**STORED DATA:**
------------------------

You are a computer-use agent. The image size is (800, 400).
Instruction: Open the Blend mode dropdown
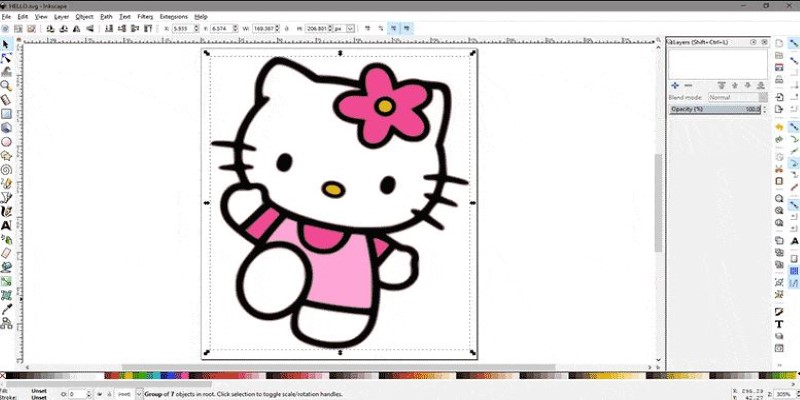pyautogui.click(x=734, y=97)
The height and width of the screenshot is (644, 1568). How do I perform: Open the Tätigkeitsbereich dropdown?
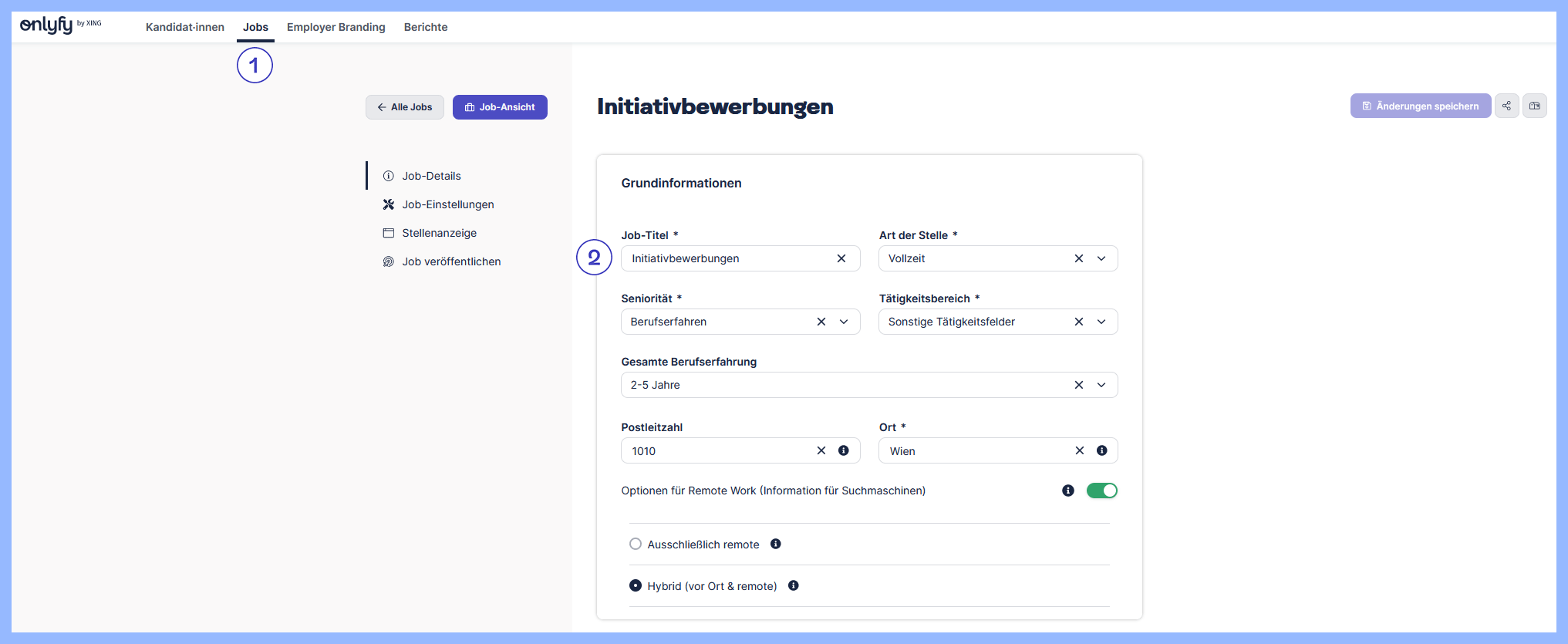(x=1101, y=322)
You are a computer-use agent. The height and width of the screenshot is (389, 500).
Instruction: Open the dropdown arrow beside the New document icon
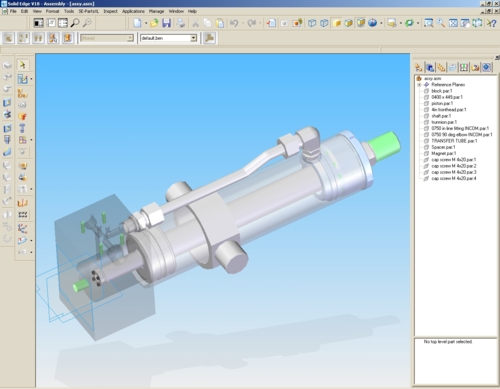(146, 23)
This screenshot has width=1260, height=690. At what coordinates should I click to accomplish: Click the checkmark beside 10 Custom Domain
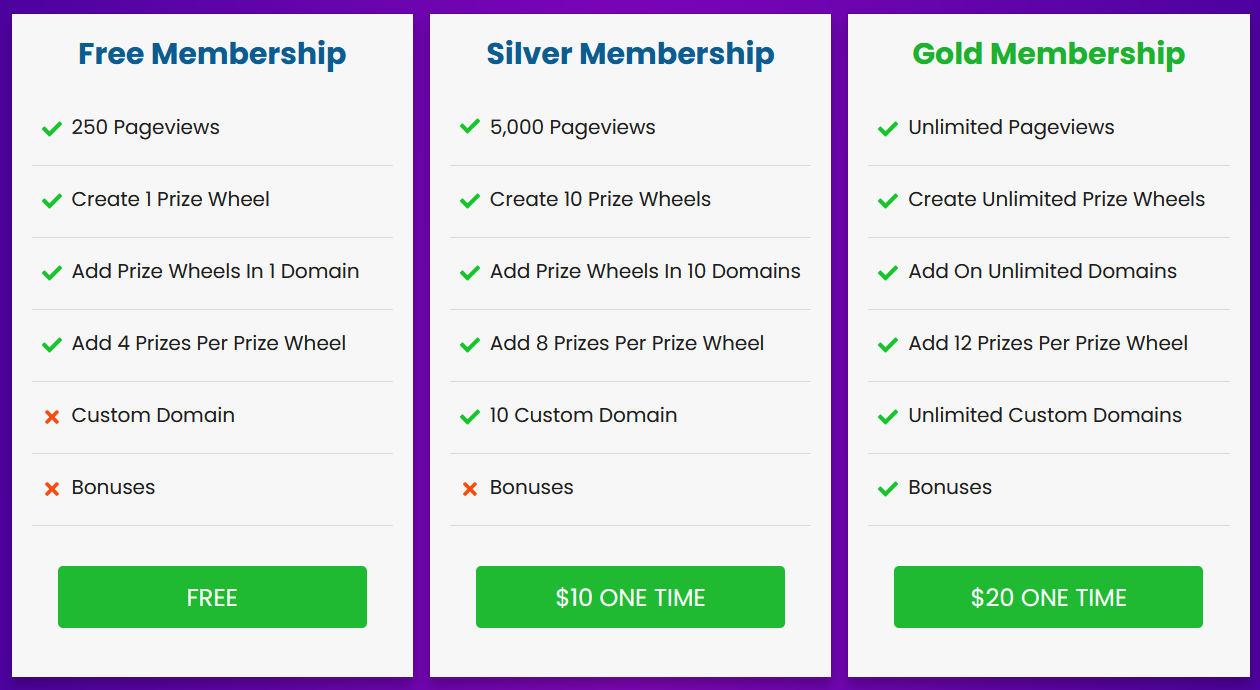tap(469, 415)
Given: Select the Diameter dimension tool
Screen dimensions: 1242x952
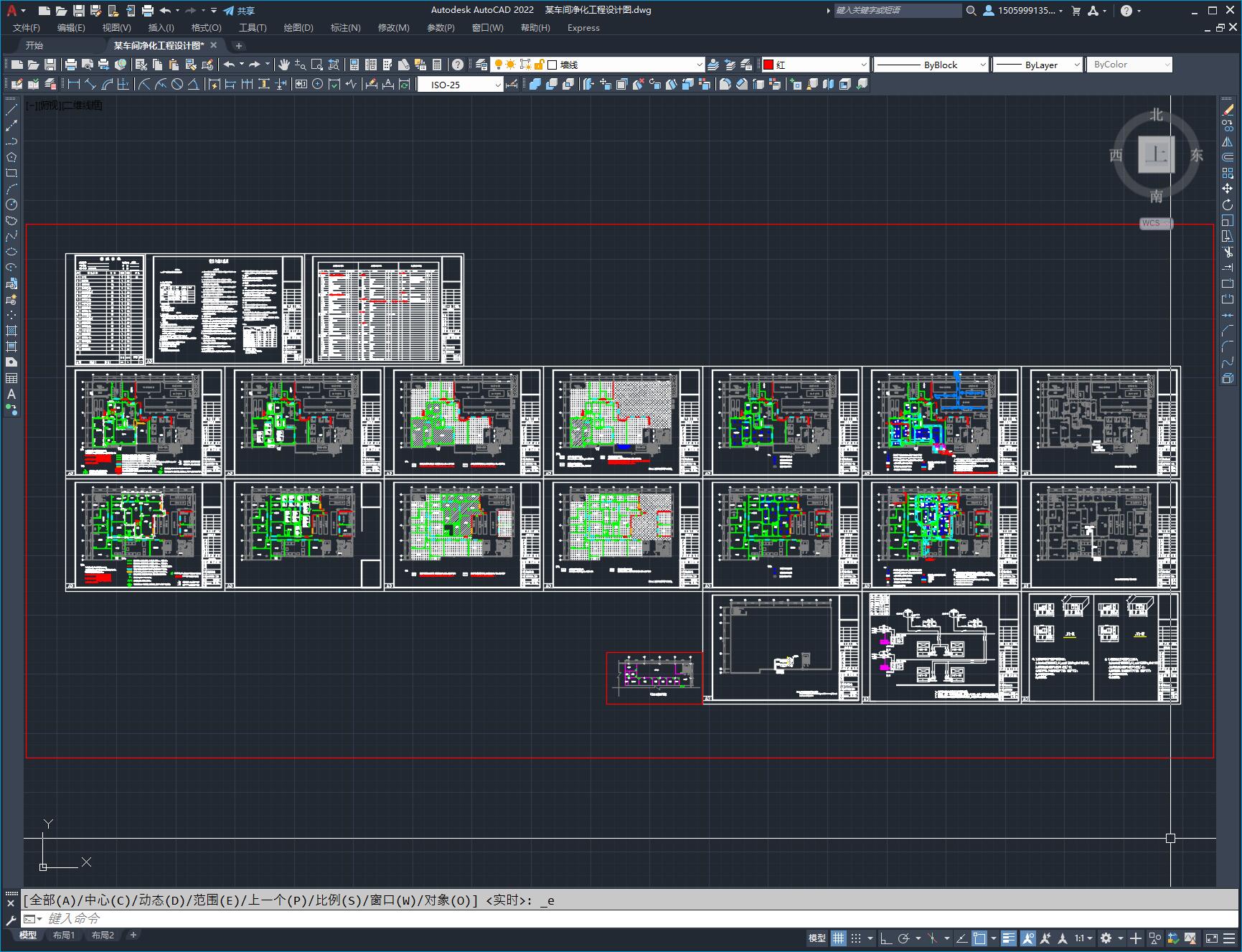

------------------------

**INSTRUCTIONS FOR THE TASK:**
Could you give the number of lines in the entries that contain the string "agent"? Only the number, please.

**ANSWER TO THE PROBLEM:**
2